A man I know, who was born in the Caribbean but has lived in Canada since he was eleven, was telling me about his recent Caribbean holiday. He said that the wind on his cheek and the smell of the sea felt like home to him.
A few days later I was shovelling my driveway. The snow had stopped, the stars were sparking in the night-time sky and tires squeaked as cars passed by. I thought: Winter is home to me. Toronto has had the sort of winter we used to have in Guelph when I was a boy. I vaguely recall the coldest temperature being –13F. In my memory there might have been more snow, but it has certainly been colder this season in Toronto.
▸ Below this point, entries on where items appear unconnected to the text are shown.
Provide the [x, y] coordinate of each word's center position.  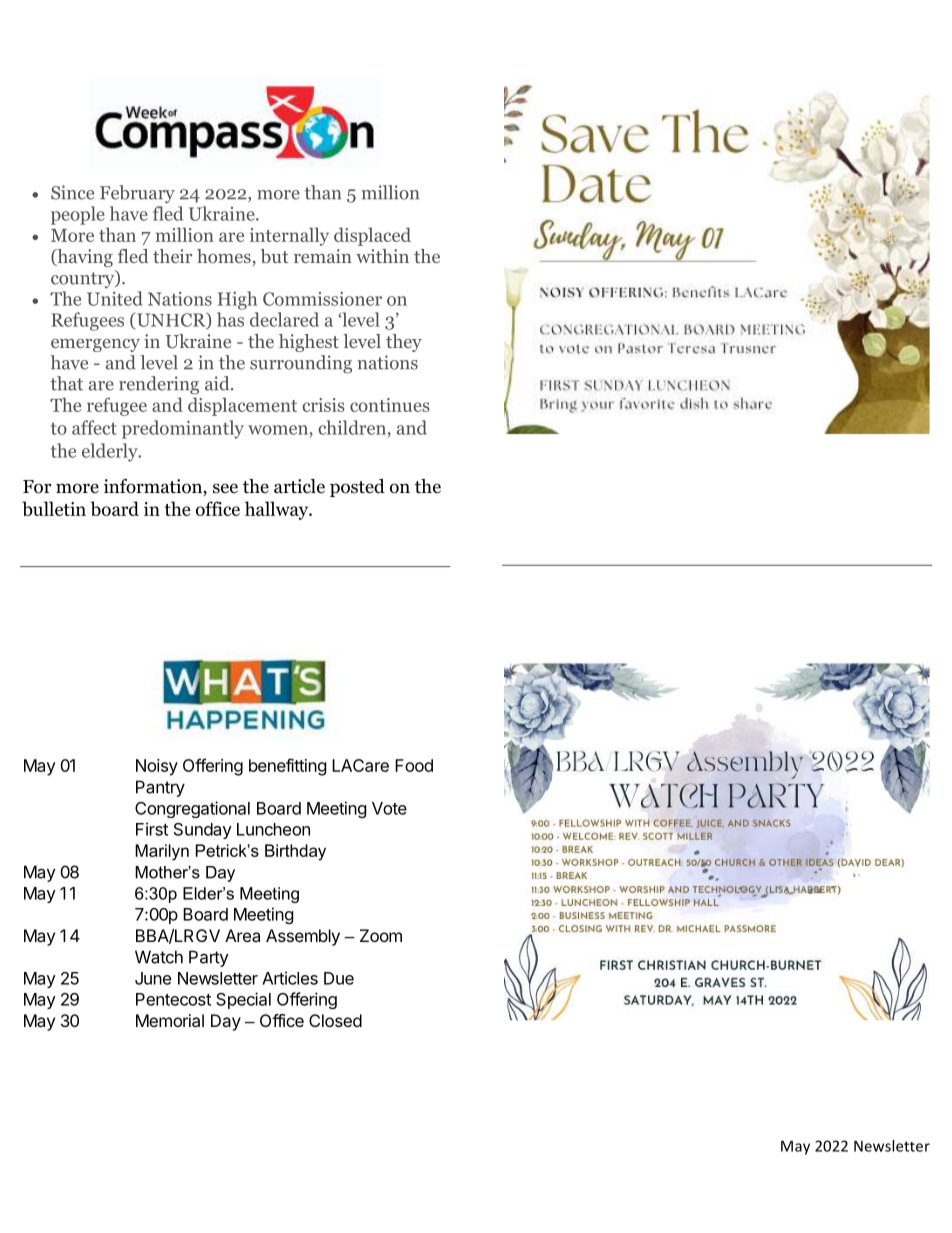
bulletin [54, 508]
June [153, 978]
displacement [242, 406]
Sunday [203, 831]
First [152, 829]
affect [94, 427]
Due [339, 978]
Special [243, 1000]
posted [357, 488]
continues [390, 405]
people [78, 215]
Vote [389, 808]
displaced [372, 236]
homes [225, 257]
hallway [278, 510]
Just as home arrived unbidden in my mind, so do my neighbours of those days. I’ve lived among lots of neighbours in numerous cities since, but I know that boyhood bunch best. There was Vic Burroughs who owned one of the first TVs. It was black and white but he’d bought a special piece of plastic to cover the screen that was supposed to produce a colour picture. The blue line on top and green across the bottom almost looked realistic if there was a cowboy riding a horse, but it didn’t work well for The Howdy Doody Show. His wife Hazel fed me my first piece of ice cream cake. No finer dessert have I tasted since.
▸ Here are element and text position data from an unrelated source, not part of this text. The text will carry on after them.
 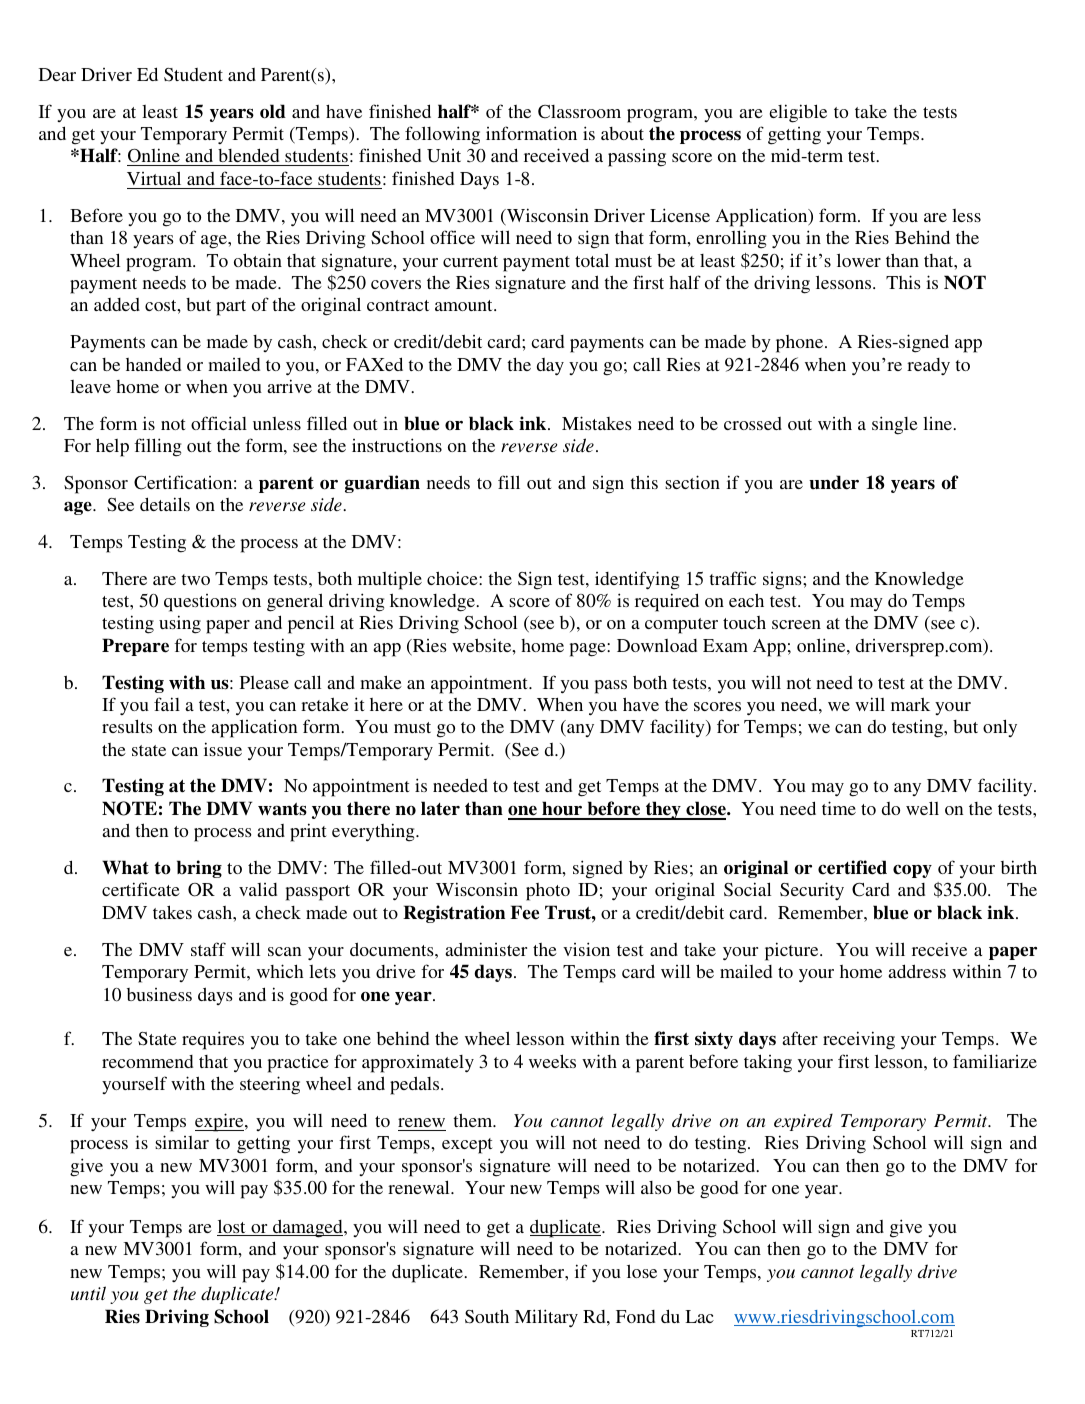 What do you see at coordinates (917, 971) in the screenshot?
I see `address` at bounding box center [917, 971].
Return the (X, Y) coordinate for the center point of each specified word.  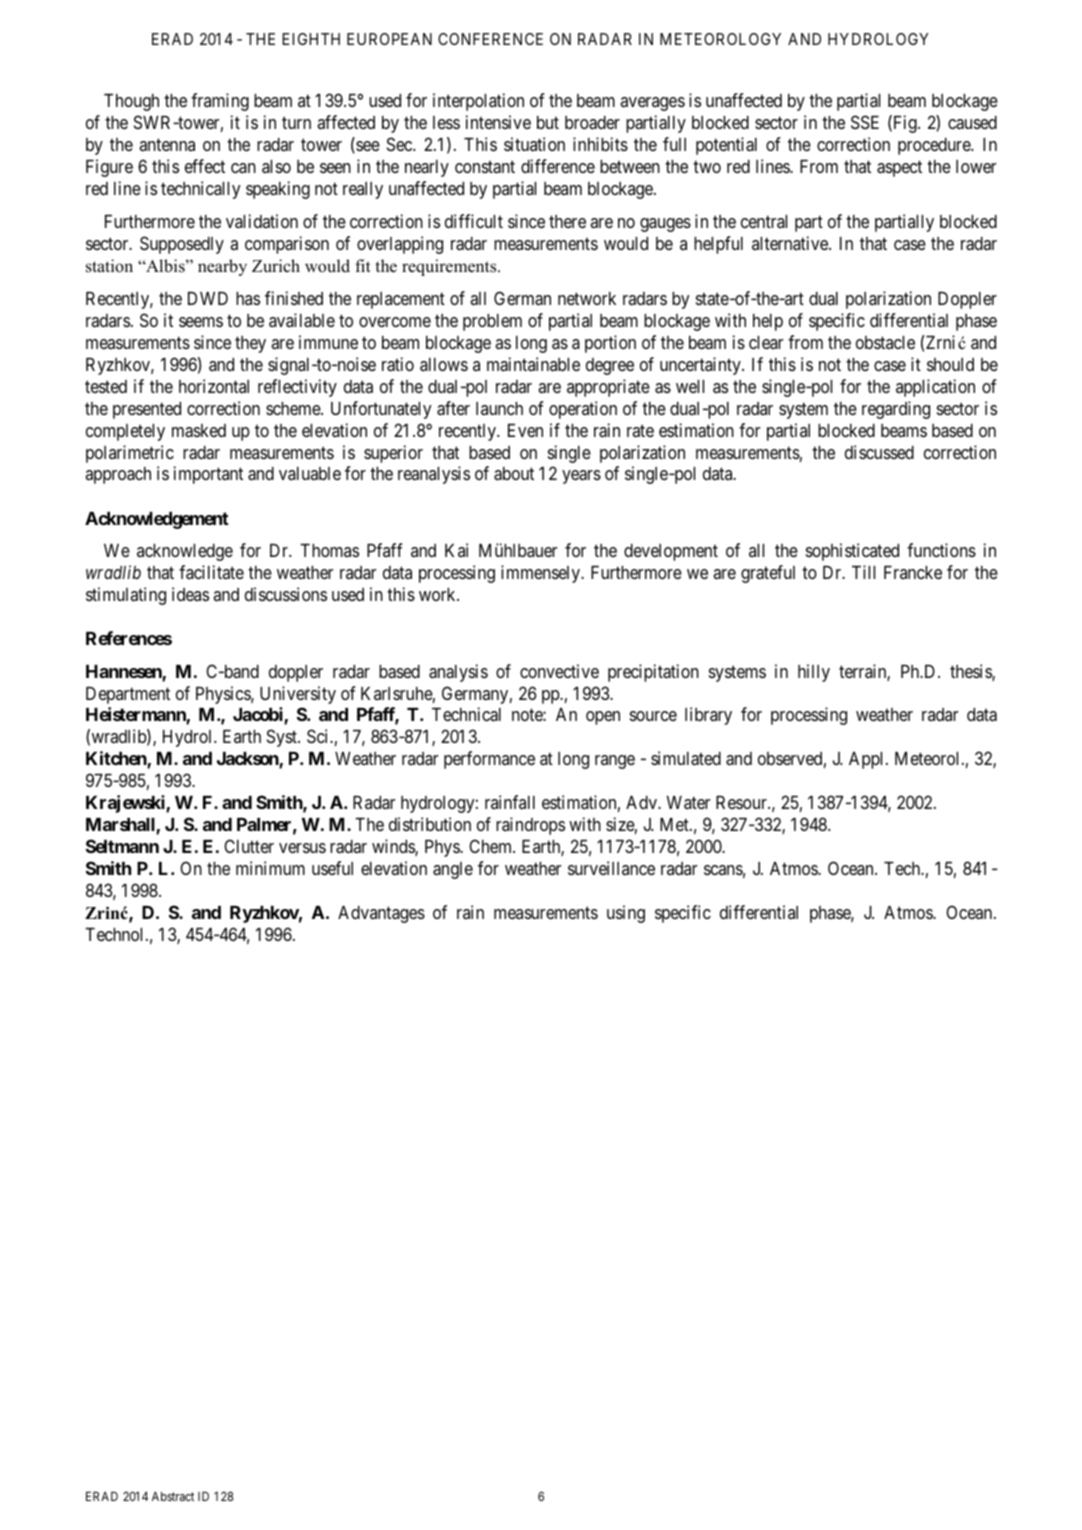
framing (220, 102)
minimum (270, 868)
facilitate (211, 572)
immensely (542, 574)
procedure (935, 146)
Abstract (173, 1496)
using (626, 914)
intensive (498, 122)
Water (688, 802)
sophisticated (852, 552)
Jimmy Gray wasn’t all there plus he had a speech impediment, the worst I’ve ever heard. I was one of the few who listened and it got so I could understand what he said. Then there was Rowlie Hillis, a dentist and a fisherman, who let me watch as he tied flies. Once when he and his wife were away, burglars broke in through a basement window. The door to the main floor was locked so the intruders gave up and broke another basement window to get back outside again. Burglars in Guelph were not that smart.
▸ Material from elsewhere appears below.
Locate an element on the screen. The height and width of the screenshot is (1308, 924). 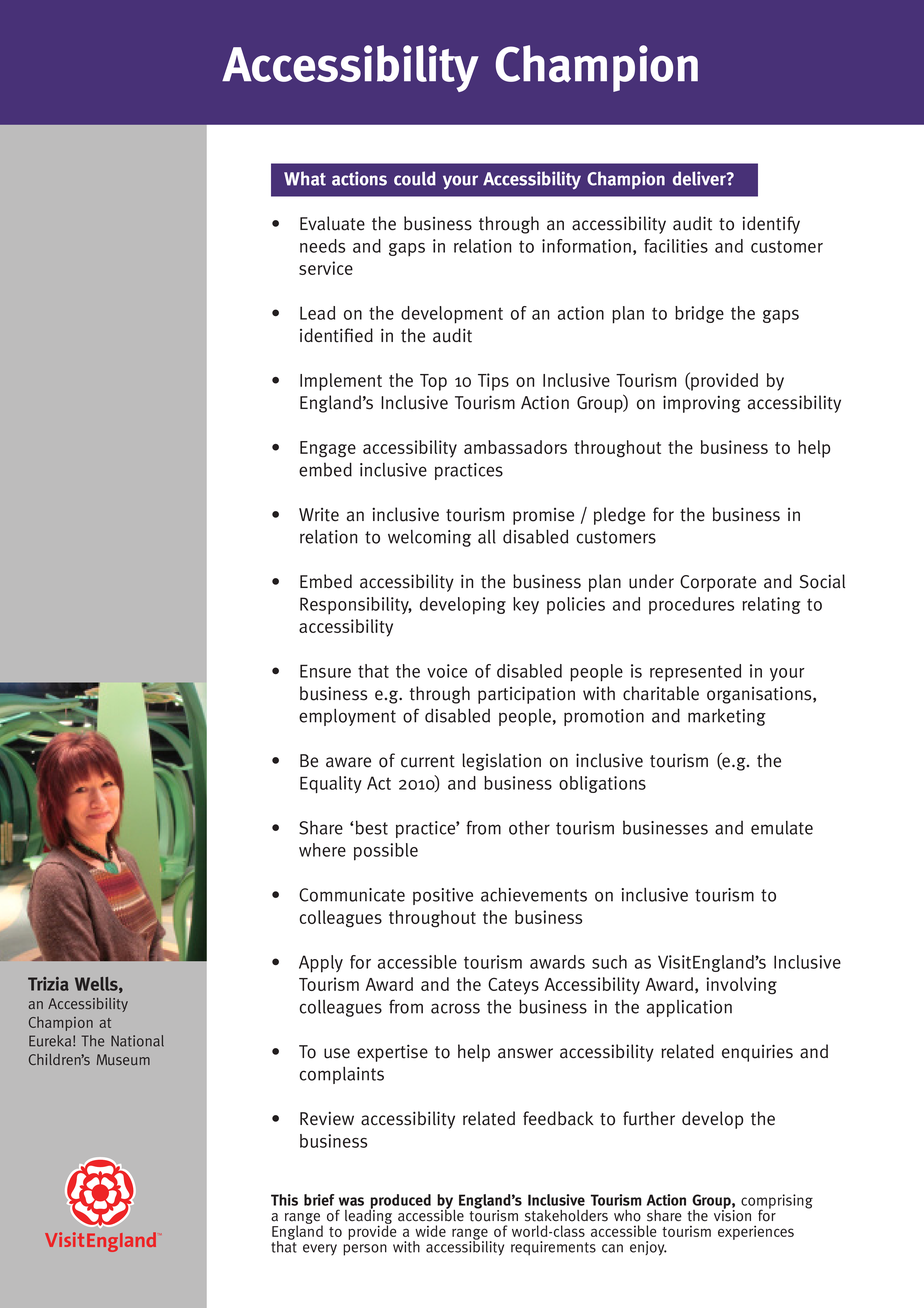
What is located at coordinates (305, 178).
David Smith sold chickens so had crates of them on his pickup truck cackling at all hours. The Cuttens, who inherited wealth, were running out of money but still managed to live in the mansion across the park. Joe Wolfond, who began business with a pushcart, owned half of downtown. I could go up and down the streets and tell you more, but you get the idea. The further away you are, in time and place, the closer you get to home.